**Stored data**
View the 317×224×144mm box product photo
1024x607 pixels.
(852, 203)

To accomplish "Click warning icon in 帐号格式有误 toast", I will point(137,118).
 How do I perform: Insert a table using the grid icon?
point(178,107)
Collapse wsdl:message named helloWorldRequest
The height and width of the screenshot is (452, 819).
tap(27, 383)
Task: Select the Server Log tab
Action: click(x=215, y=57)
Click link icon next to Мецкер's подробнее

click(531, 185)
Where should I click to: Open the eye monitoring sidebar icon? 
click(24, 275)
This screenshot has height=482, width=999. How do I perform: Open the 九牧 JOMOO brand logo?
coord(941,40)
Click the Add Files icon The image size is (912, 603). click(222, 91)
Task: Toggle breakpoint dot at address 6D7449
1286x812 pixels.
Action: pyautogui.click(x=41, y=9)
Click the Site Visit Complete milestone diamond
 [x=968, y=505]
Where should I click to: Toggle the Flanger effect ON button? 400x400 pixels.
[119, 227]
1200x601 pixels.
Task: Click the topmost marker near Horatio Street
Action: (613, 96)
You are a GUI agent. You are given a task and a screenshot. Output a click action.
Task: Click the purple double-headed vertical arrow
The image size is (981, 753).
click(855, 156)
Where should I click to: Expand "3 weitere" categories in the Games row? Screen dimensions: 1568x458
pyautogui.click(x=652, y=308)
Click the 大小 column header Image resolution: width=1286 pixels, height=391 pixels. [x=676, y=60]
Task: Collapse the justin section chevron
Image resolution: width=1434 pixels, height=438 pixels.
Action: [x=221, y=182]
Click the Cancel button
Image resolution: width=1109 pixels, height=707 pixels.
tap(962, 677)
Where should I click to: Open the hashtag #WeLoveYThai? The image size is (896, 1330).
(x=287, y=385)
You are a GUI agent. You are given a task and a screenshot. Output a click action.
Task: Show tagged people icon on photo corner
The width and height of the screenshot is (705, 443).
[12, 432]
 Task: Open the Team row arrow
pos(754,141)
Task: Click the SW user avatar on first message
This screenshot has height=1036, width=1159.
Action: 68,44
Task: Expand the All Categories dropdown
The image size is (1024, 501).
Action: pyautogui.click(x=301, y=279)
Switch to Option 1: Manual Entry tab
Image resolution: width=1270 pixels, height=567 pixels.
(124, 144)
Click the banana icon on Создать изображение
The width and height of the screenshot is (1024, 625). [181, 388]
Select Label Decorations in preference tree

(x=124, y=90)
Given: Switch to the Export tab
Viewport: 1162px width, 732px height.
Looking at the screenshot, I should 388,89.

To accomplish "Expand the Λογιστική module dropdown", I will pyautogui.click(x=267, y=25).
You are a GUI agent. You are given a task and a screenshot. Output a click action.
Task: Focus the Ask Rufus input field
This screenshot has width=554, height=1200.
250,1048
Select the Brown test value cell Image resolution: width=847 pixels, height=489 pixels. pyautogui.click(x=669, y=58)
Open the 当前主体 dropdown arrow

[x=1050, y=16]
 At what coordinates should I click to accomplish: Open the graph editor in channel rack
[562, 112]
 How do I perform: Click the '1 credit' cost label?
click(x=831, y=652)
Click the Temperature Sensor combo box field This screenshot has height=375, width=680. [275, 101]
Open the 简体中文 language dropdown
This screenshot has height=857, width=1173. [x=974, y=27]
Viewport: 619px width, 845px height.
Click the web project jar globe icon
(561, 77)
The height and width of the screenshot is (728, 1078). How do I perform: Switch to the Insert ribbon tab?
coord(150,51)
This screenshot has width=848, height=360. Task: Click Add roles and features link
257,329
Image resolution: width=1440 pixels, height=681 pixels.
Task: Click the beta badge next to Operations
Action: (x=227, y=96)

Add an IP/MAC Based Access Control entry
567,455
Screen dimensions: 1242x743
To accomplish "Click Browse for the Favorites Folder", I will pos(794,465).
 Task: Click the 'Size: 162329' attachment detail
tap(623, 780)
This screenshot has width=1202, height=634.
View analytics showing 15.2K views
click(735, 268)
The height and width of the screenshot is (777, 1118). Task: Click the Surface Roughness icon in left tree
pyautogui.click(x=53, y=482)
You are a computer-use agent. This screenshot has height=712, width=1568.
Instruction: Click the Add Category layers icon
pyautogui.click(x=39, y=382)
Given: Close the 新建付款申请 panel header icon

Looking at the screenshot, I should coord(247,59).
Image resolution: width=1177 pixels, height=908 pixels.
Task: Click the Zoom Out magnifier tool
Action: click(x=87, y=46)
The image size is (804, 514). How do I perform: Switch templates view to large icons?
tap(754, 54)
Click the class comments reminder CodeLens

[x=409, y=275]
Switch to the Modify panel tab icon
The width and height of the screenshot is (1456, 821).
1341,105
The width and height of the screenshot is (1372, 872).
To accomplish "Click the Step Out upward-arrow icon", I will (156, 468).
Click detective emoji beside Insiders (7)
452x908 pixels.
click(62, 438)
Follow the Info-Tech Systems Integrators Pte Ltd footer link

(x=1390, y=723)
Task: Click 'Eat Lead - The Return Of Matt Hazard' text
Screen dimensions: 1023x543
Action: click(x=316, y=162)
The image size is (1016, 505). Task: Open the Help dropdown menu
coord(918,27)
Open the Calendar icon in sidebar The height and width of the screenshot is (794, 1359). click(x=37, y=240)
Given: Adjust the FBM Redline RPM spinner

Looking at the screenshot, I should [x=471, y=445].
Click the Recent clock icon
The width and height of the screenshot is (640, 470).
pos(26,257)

**PROMPT**
Pick out the lines above that hold the string "photo" and show them.

**ANSWER SECTION**
View the 317×224×144mm box product photo
Task: Show tagged people icon on photo corner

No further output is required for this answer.